● THE REQUEST
Update the part of the listing that opens with the line containing "Given: Open the" and runs through the end of the listing, replacing "Display Name" with "Account Status" and keeping everything else unchanged. Give only those lines, and leave the pictures out of your answer.

— Start STORED RECORDS —

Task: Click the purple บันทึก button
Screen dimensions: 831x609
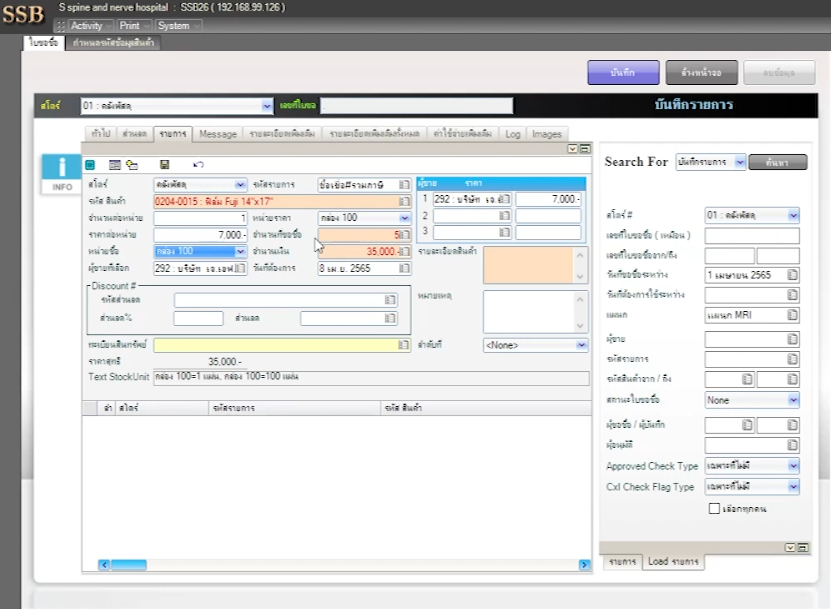Action: tap(623, 73)
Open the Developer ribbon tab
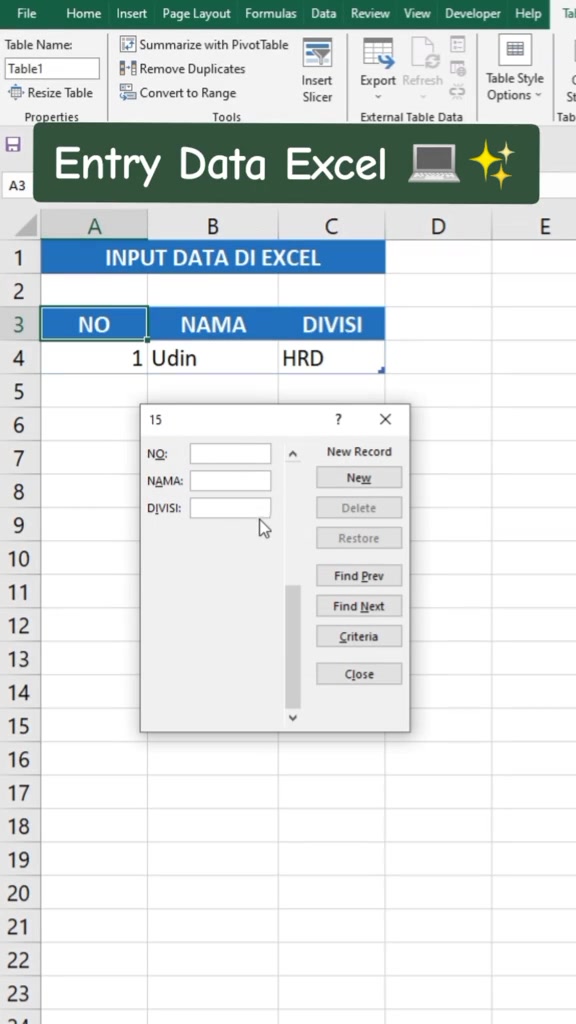The height and width of the screenshot is (1024, 576). point(473,14)
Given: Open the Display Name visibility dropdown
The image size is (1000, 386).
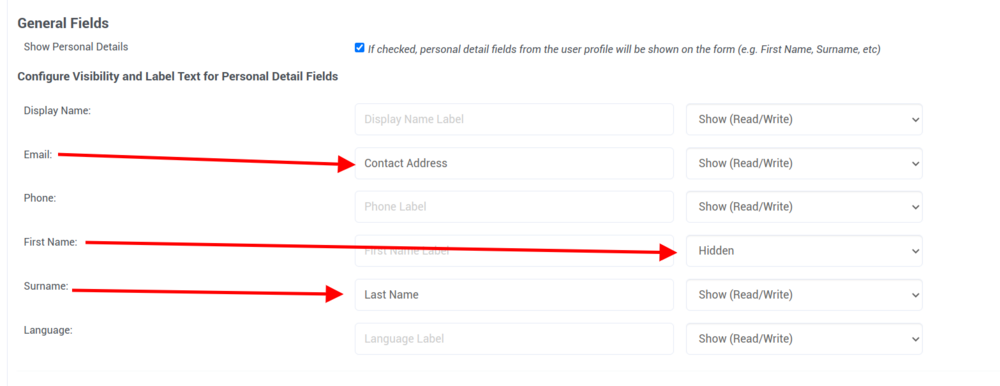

— End STORED RECORDS —

● TASK RESULT
Given: Open the Account Status visibility dropdown
The image size is (1000, 386).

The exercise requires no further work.